До конца, свыше своих сил, боролась эта юная воительница с усталостью, но увы. Раскачиваясь как пьяная, стала клониться на бок, Санька едва успел расстелить куртку, и уже спящую, уложил на нужное место. Столько нового и хорошего в один день! Устанешь пожалуй.

– Уснула?– С теплотой в голосе поинтересовался Леший. Свернув свою куртку, подал Саньке,– Лев, на, под голову сунь. Буянка!

Негромко засмеявшись, добавил,– пацаны, вы бы видели ее мордаху, когда она окунька по берегу тащила. Я думал, так до деревни и потянет! Тихон, такую картину бы нарисовал!

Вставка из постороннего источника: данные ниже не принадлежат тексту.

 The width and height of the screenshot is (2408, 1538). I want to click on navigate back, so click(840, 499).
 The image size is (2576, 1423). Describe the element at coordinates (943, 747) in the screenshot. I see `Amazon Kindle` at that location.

– Напишу.– Почему-то серьезно ответил Тихон. Парень учился в художественной школе.

– Чего?– Не понял Леший.

– Картины пишут, а не рисуют,– парень несколько отрешенно вгляделся в лицо спящей Тамары, затем, медленно перевел взор на усыпанное звездами небо,– напишу.

– Ну, напиши.

Не так уж и бескорыстно опекал Леший Тамару. Первым делом, он был благодарен

девушке за то, что она, сама того не ведая, ( или ведая?), нарушила, впрочем ни разу не высказанное вслух, условие; на рыбалку без девчат! А ведь именно он, почему-то, считался главным приверженцем этого. Вот и старался, показав досель немыслимое от него красноречие. Задачка-то, не из простых, вроде как и показать, что рад, нельзя, (авторитет!), и Тамару, упаси бог, обидеть…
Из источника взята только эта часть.